**TASK REQUIREMENTS:**
1) Rescale the listing starting with the line containing "Switch to the 江湖录 tab" and going on through the end of the listing, both ends included. Give those lines again with their requests, multiply each coordinate in the answers by 1.35, round to whole numbers with halves going up, and leave out the pictures.
2) Supply the next part of the passage on change of basis and coordinate vectors, picking up after its final sentence.

We also have a property of when you do successive changes of basis, it’s all just one big change of basis. That is, going from \(\alpha\) to \(\beta\) and then from \(\beta\) to \(\gamma\) is the same as just going from \(\alpha\) to \(\gamma\).
\[\begin{equation}\label{basiscombine} P_{\gamma\gets\beta}P_{\beta\gets\alpha}=P_{\gamma\gets\alpha} \end{equation}\]One more important property that follows directly from \eqref{changebasis} (by multiplying the inverse matrix to both sides) is
\[\begin{equation}\label{basisinverse} P_{\alpha\gets\beta}=(P_{\beta\gets\alpha})^{-1} \end{equation}\]That is, to reverse the change of basis, you just invert the matrix.
Given a vector \(v=(1,1)\) and the basis \(\beta=\{(1,-1),(-1,2)\}\), the coordinate vector of \(v\) with respect to the basis \(\beta\) is
\[[v]_\beta=(3,2)\]But what does that mean and how could we find that?
The idea is that if we have a basis \(\alpha=\{v_1,\ldots,v_n\}\), and \([x]_\alpha=(c_1,\ldots,c_n)\), then that is defined to mean
\[\begin{equation}\label{coordinate} x=c_1v_1+\ldots+c_nv_n \end{equation}\]In words, \([x]_\alpha=(c_1,\ldots,c_n)\) tells us that “to get the vector \(x\), we need \(c_1\) of \(v_1\), \(c_2\) of \(v_2\), …, and \(c_n\) of \(v_n\)”.
For the example above, we can observe that it’s true that
\[\begin{pmatrix}1\\1\end{pmatrix}= 3\begin{pmatrix}1\\-1\end{pmatrix} +2\begin{pmatrix}-1\\2\end{pmatrix}\]The question becomes, then, “how could we find the numbers \(3\) and \(2\)? Don’t worry, we will answer that in time.
One observation to make is that for all \(v\in F^n\), \(v=[v]_\varepsilon\). To show an example in \(F^2\), where \(\varepsilon=\left\{\begin{pmatrix}1\\0\end{pmatrix},\begin{pmatrix}0\\1\end{pmatrix}\right\}\).
\[\begin{pmatrix}x\\y\end{pmatrix}= x\begin{pmatrix}1\\0\end{pmatrix} +y\begin{pmatrix}0\\1\end{pmatrix}\]Which is to say
\[\left[\begin{pmatrix}x\\y\end{pmatrix}\right]_\varepsilon= \begin{pmatrix}x\\y\end{pmatrix}\]In words: “every vector in \(F^n\) is its own coordinate vector with respect to the standard basis”. In a sense, that is why it’s the standard basis.
This gives us a method to compute coordinate vectors
\[[x]_\beta=(P_{\varepsilon\gets\beta})^{-1}x\]We will see in the next section that finding the matrix \(P_{\varepsilon\gets\beta}\) is actually very easy.

(Pointing data for screenshots)
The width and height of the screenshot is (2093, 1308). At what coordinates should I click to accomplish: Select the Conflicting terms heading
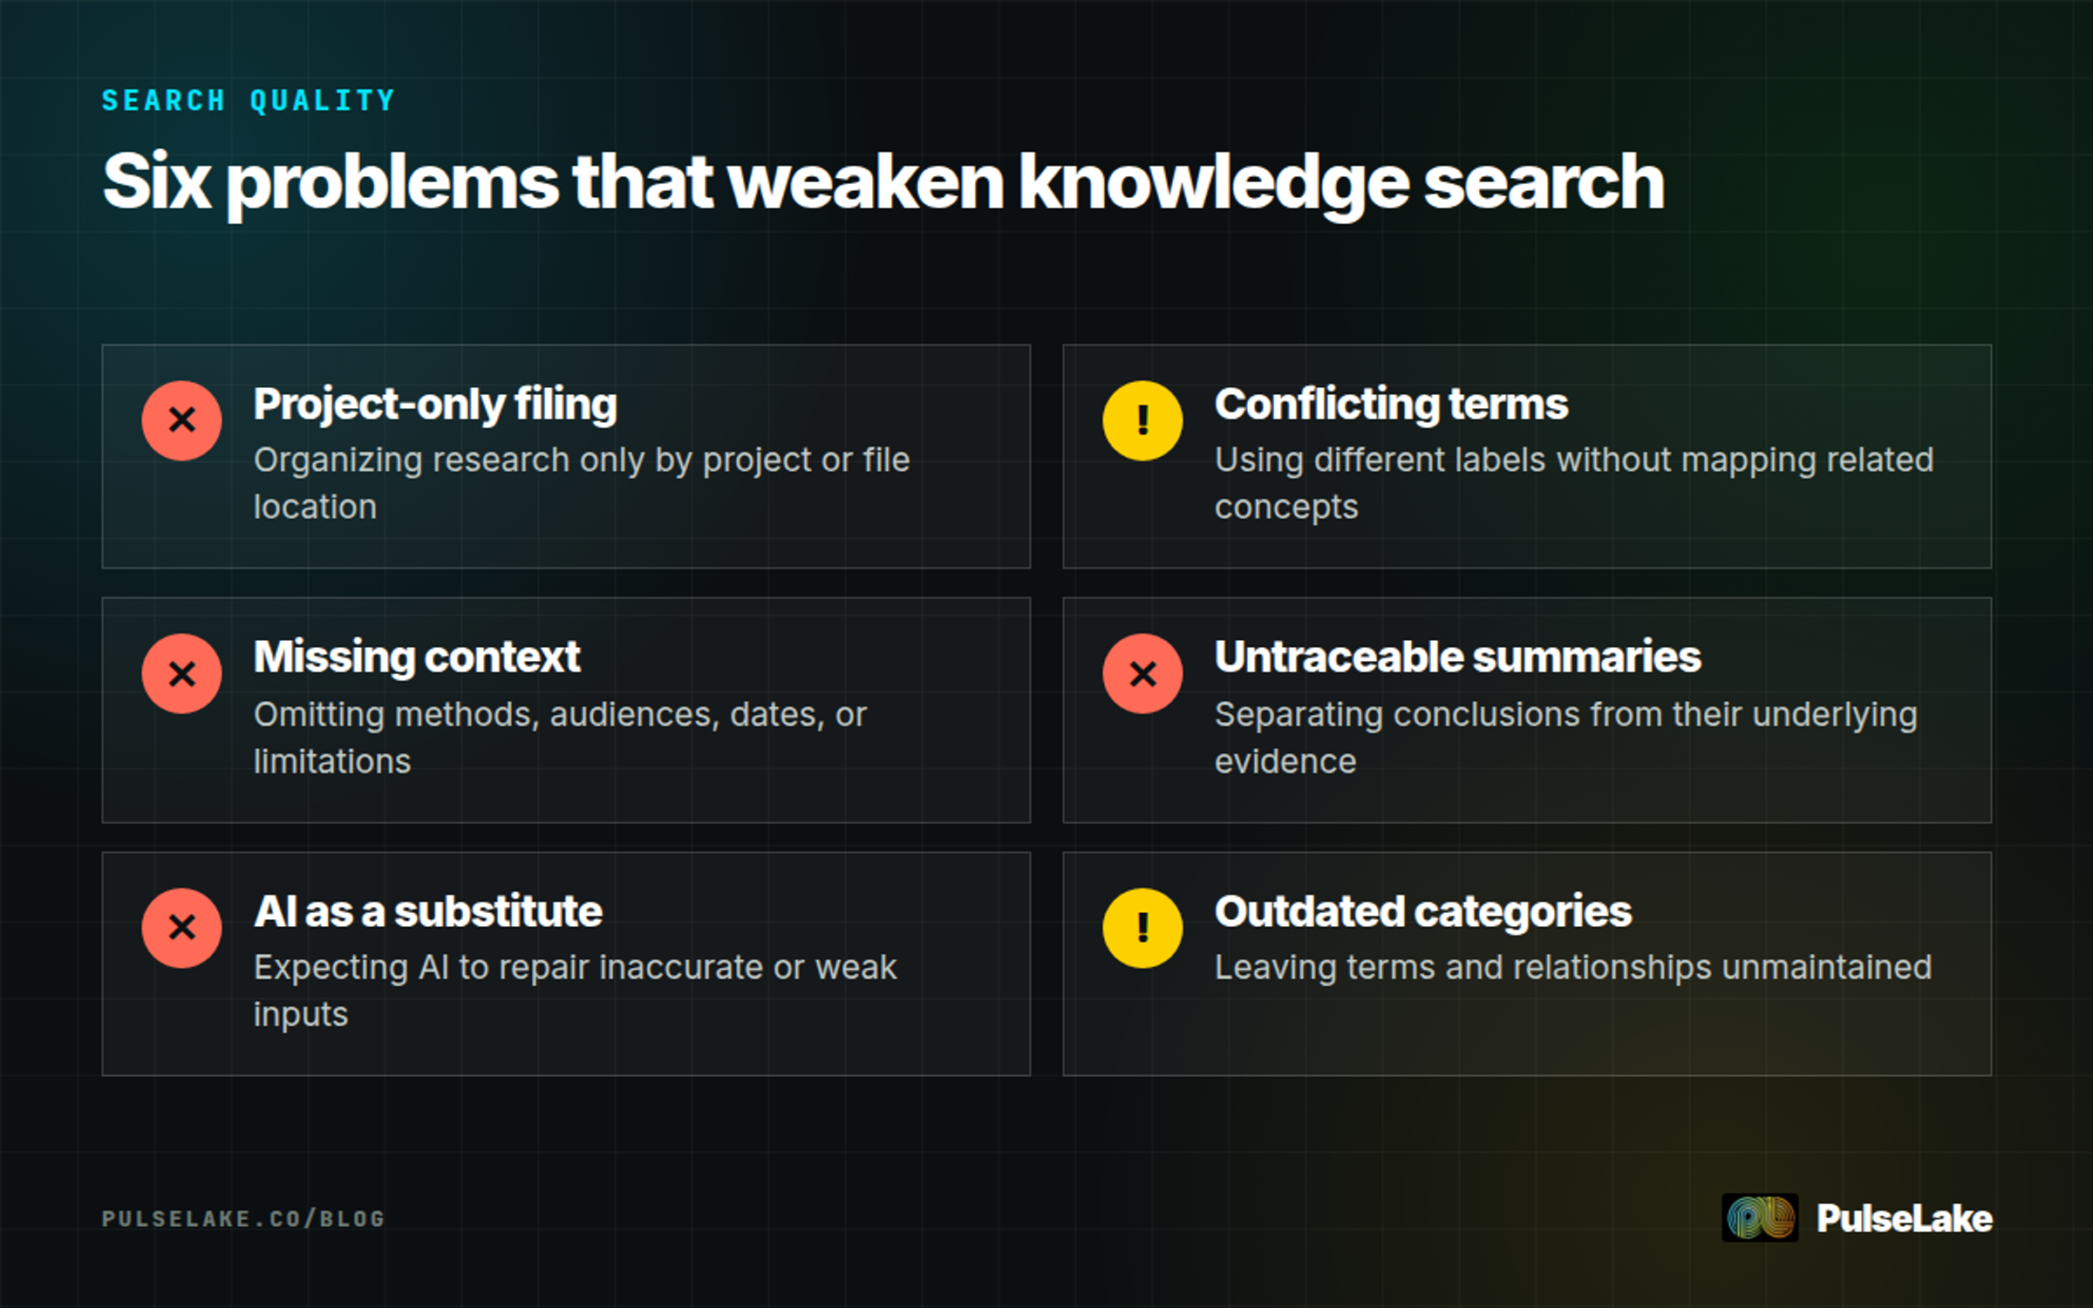pyautogui.click(x=1391, y=404)

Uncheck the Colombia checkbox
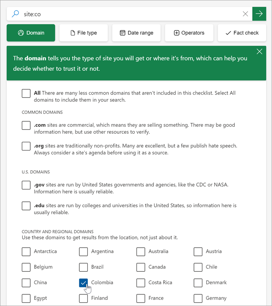(x=83, y=283)
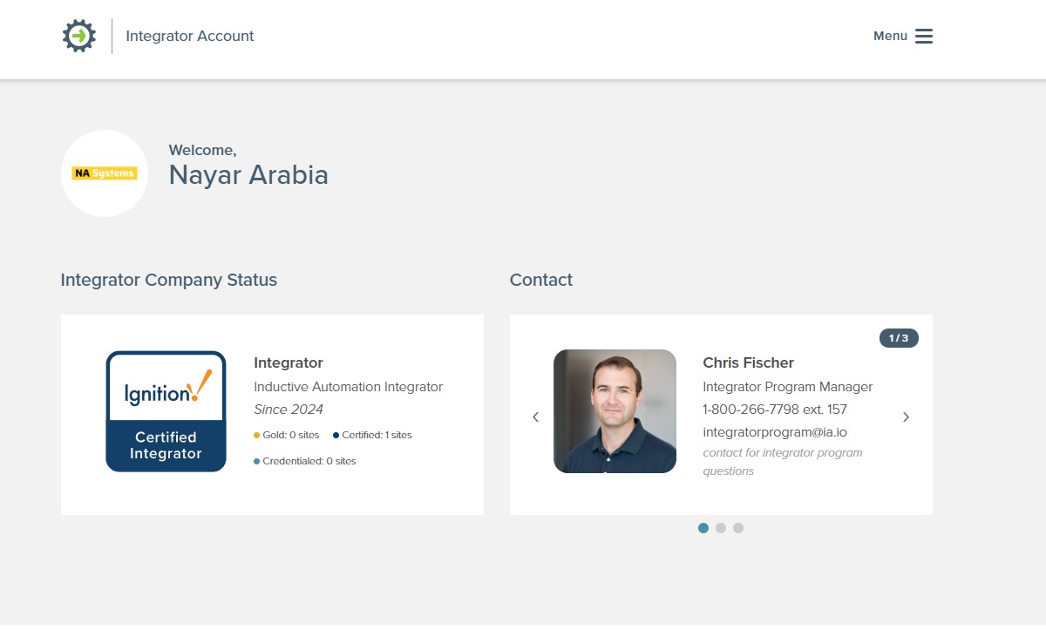Click the light blue Credentialed sites dot

pyautogui.click(x=256, y=462)
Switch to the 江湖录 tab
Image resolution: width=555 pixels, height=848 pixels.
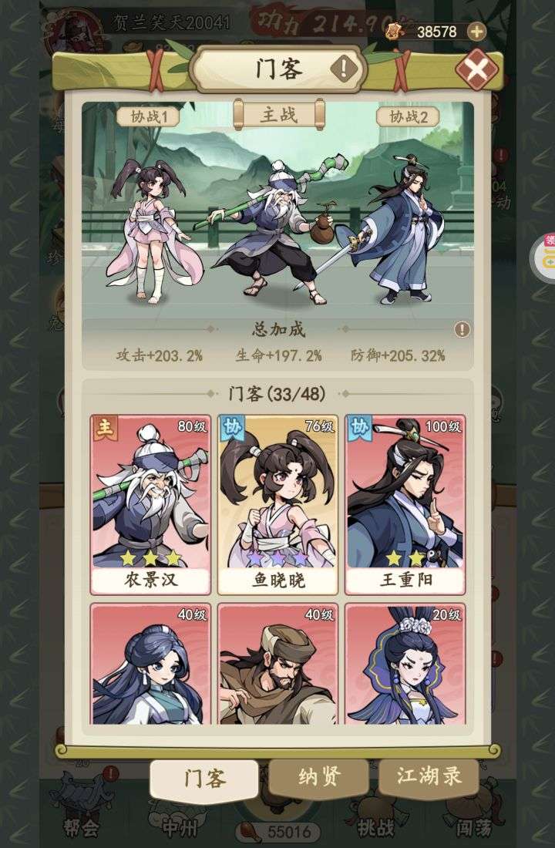pyautogui.click(x=429, y=776)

**EXERCISE ANSWERS:**
1)
Switch to the 江湖录 tab
Image resolution: width=555 pixels, height=848 pixels.
pyautogui.click(x=579, y=1048)

2)
Now, if you’re comfortable with column perspective, you may have seen \eqref{coordinate} and thought, “that looks like matrix multiplication!” If so, yes, it is! If you have no idea what I’m talking about, basically
\[c_1v_1+\ldots+c_nv_n= \Bigg(v_1\quad \cdots\quad v_n\Bigg) \begin{pmatrix}c_1\\\vdots\\c_n\end{pmatrix}\]For a more concrete example, take the previous example of \(v=(1,1)\) and the basis \(\beta=\{(1,-1),(-1,2)\}\), for which \([v]_\beta=(3,2)\).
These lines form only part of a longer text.